··· Page text

# Images of professional motocross



## Adam934MX (Jun 30, 2010)

Here are a few shots I liked from the last few weekends of shooting. Feedback and criticism are appreciated as I'm always trying to improve.


1.
	

	
	
		
		

		
			





2.





3.





5.





6.





7.





8.





9.






10.





Thanks for checking them out!


----------



## Aragorncito (Jul 2, 2010)

Hello nice work ! . This is what I think ; photograph number 2 is similar to 1, so I will remove it from the serie , the same goes for picture number 5 which is similar to 7. And the last one should be better in color becasue as you know B & W add dramatism , the guy is smiling. If you have a picture where the pilots are preparing befor the race or a shot when the race is about to start in the goal line, should round this work.


----------



## dxb photo (Jul 3, 2010)

Hey man, those shots are great. Really liking the ones of Dungy and Alessi.


----------



## c.cloudwalker (Jul 3, 2010)

Your color work is fine but your B&W needs help.

#5 is not a bad conversion but the subject is not the best for B&W. Too gray but I'm not sure you could make it pop without a whole lot of work.

······

Instructions:
1. In the motocross photography thread, reproduce the passage that opens with the words "## Aragorncito (Jul" and closes with "Dungy and Alessi.", substituting "riders" for "pilots".
2. Extend the motocross photography thread, picking up after its final sentence.

··· Recorded data

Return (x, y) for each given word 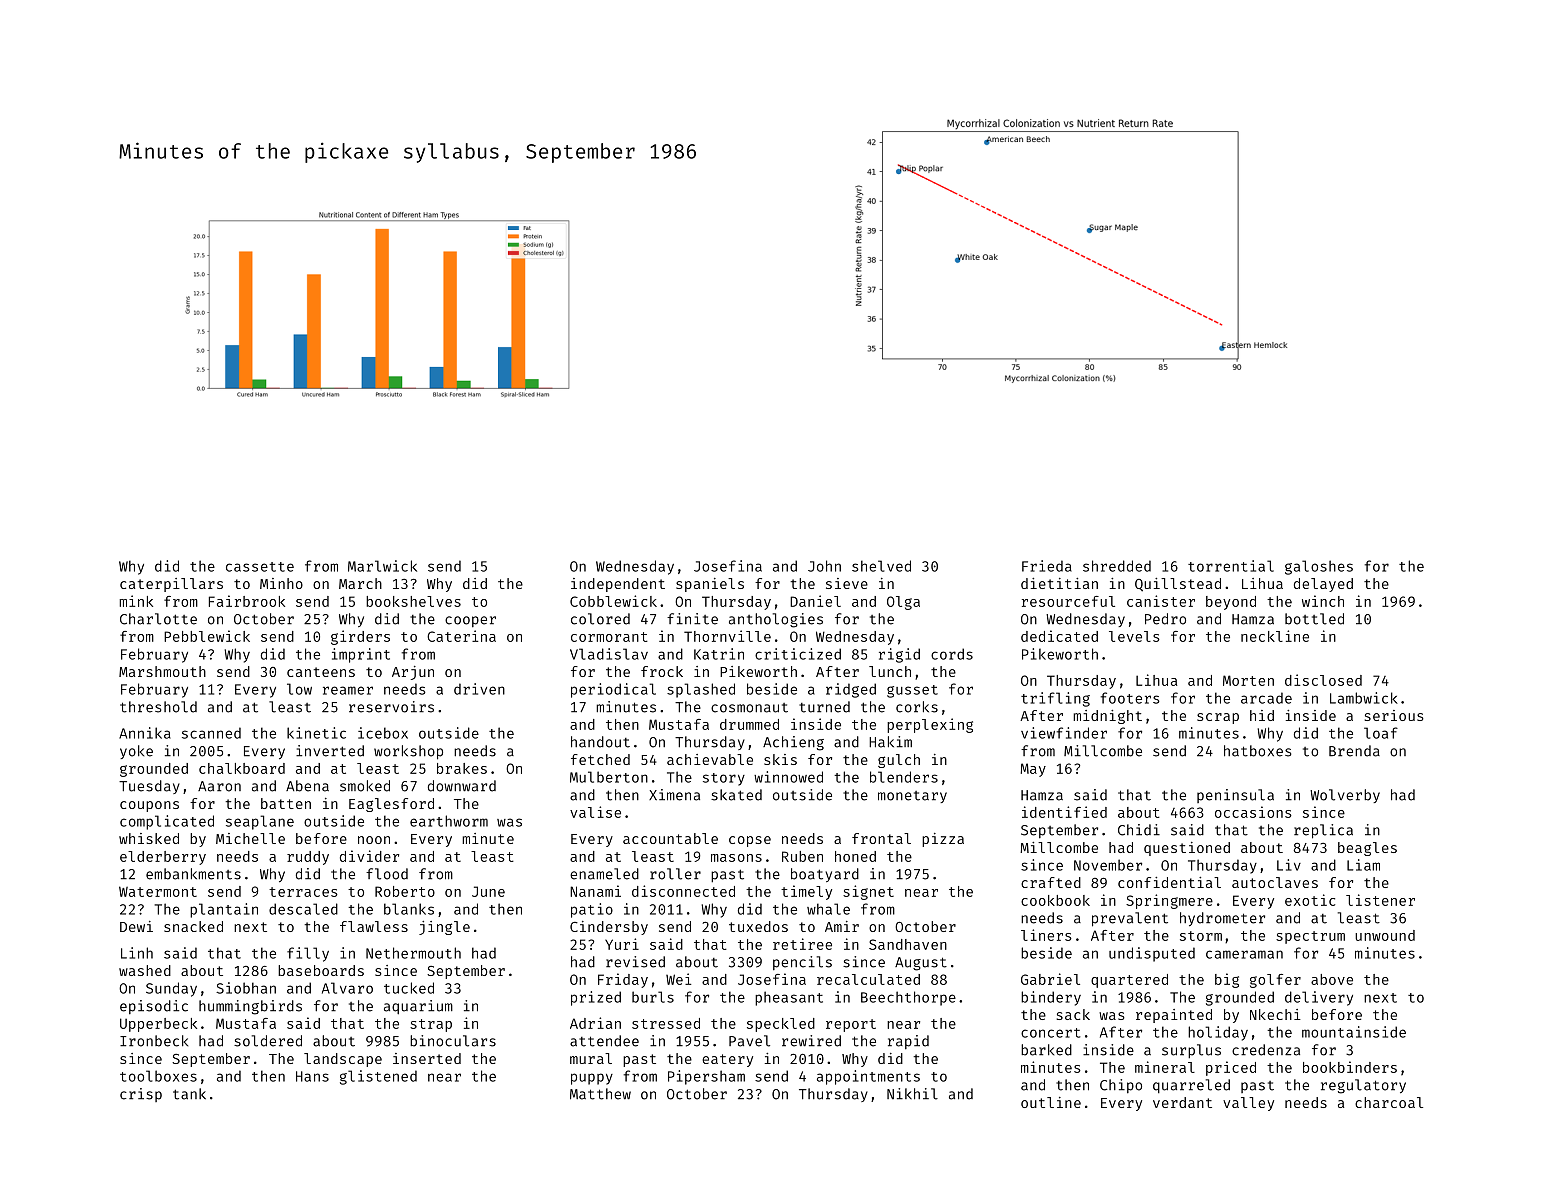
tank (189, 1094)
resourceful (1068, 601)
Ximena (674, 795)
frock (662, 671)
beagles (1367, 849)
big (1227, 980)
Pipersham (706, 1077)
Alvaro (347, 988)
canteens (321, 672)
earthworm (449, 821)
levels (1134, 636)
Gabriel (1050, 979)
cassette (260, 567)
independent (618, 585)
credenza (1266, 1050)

······
··· Recorded data

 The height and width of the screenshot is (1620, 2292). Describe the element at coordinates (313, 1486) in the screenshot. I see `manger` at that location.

······
··· Recorded data

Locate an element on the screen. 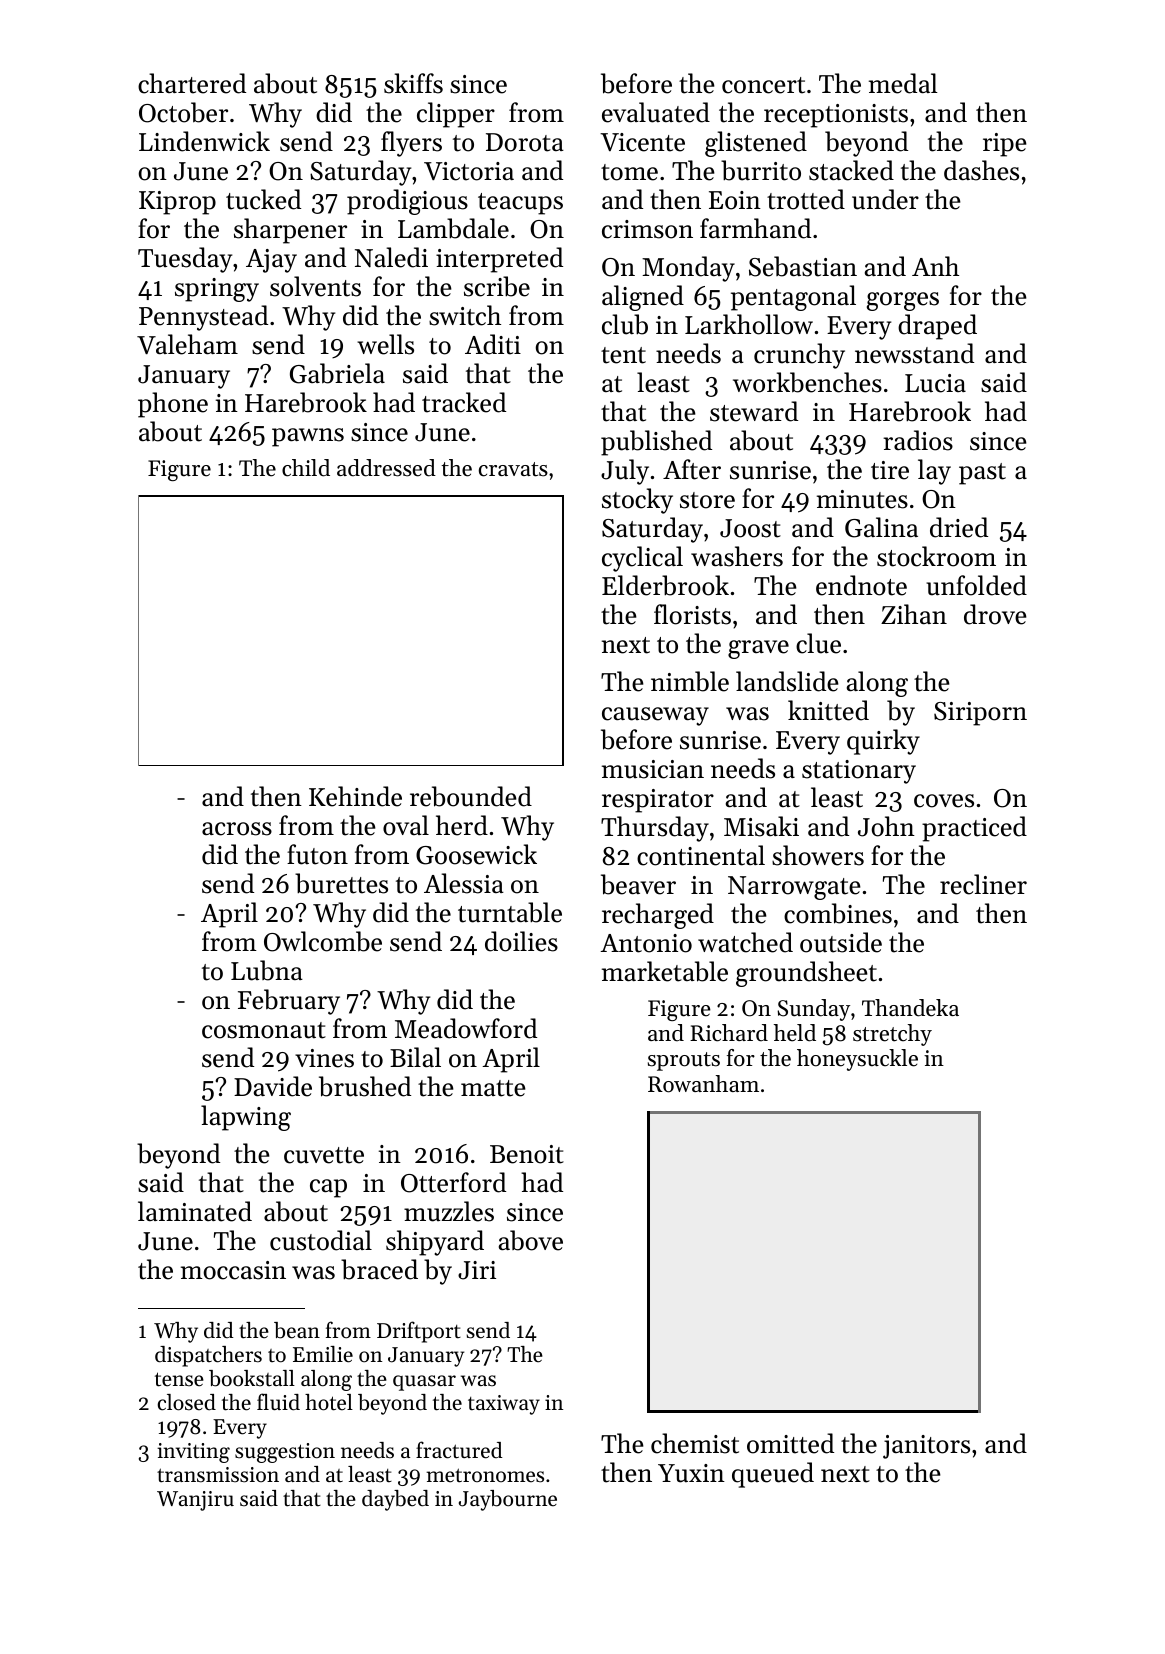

······

Task responses:
1.
## Aragorncito (Jul 2, 2010)

Hello nice work ! . This is what I think ; photograph number 2 is similar to 1, so I will remove it from the serie , the same goes for picture number 5 which is similar to 7. And the last one should be better in color becasue as you know B & W add dramatism , the guy is smiling. If you have a picture where the riders are preparing befor the race or a shot when the race is about to start in the goal line, should round this work.


----------



## dxb photo (Jul 3, 2010)

Hey man, those shots are great. Really liking the ones of Dungy and Alessi.

2.
#10 is just dull. Way too gray. It needs more contrast and probably will need some dodging and burning as a result.


----------



## KmH (Jul 3, 2010)

I would venture some of your photos lose some of their dynamicism by having the main subject to close to the center of the frame.

Also, in shots like #1 it would be more dynamic if the wheels weren't stopped and had some motion blur. Less shutter speed is needed when a subject is moving perpendiular to the plane of the image sensor. The trick part, is rendering the rider sharply but still letting the wheels get motion blurred. #1 also seems oversaturated.

Six, 7, and 8 could have used some strobed light to make the riders 'pop'.

Photoshop 7 is getting way long in the tooth and it stripped all your exposure EXIF data.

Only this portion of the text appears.